Plate tectonics is one of the most fundamental processes that shape the planet, and most geoscientists believe it has been active for most of the planet's 4.5 billion-year history. However, according to Miller and Stern, there are a variety of traces in the geologic record that could be consistent with plate tectonics not getting started until the Neoproterozoic.

For example, rock formations, gemstones and chemical signatures known to be associated with plate tectonics date only as far back as this period; and computer models suggest that the Earth didn't cool to temperatures required for plate tectonic activity until then. The authors also note the geologic interval preceding the Neoproterozoic shows a lack of geological activity--a feature that has it earned it the nickname "the boring billion," and which could indicate that the Earth was covered by a single lithospheric lid rather than the many moving plates of today.

The overlap in timing between the appearance of these signatures of plate tectonic activity and Earth's snowball phase led the researchers to think that they could be related, and that the drastic climate change could be a consequence of the Earth's transition from single lid to plate tectonics.

"This climate crisis could have been caused by a number of proximal causes, but the overall great cause was this revolution in Earth's tectonic style," said Stern.

The paper lists 22 proposed ways plate tectonic activity could have brought about global cooling that caused the Earth to be covered from pole-to-pole with ice.

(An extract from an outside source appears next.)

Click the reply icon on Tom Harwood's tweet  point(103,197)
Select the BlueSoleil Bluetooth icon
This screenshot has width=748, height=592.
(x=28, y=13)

They include explosive volcanoes cooling the planet by releasing sulfur into the atmosphere; the shifting of the plates changing the planet's rotational axis; and increased rock weathering pulling CO2--a greenhouse gas--out of the atmosphere and back into the Earth.

In the study, researchers also considered potential non-tectonic reasons for cooling that came from space--from asteroid impacts, to the collapse of ice rings that could have formed around Earth. If these were the cause of snowball Earth, Stern and Miller's theory falls apart--but there's not much evidence to support these triggers.

While all the potential cooling mechanisms were first described in other research papers, Stern said that he and Miller are the first to raise the possibility that each could be related to the transition to plate tectonics--an idea that he describes as radical.

"People have been saying for a long time that we have always had plate tectonics...but I think this might be a failure of imagination," Stern said.

Graham Shields, a professor of geology at the University College London who was not involved with the study, said that the theory Miller and Stern propose needs more evidence before snowball Earth can be linked to the start of tectonics rather than just a period of tectonic activity.

"How do we distinguish their tectonic onset hypothesis from other hypotheses, most of which are also related to tectonics and the well-established supercontinent cycle," Graham wrote in an email reply.

The authors note that their paper presents a possible scenario in Earth's history, and that more research is required to test the link between the dawn of plate tectonics and snowball Earth. They hope that this research will lead other geoscientists to consider the evidence and test the hypothesis.

"Revolutions in our field don't happen often or very easily," Stern said. "You plant ideas and then you go and look for more data that either supports them or refutes them."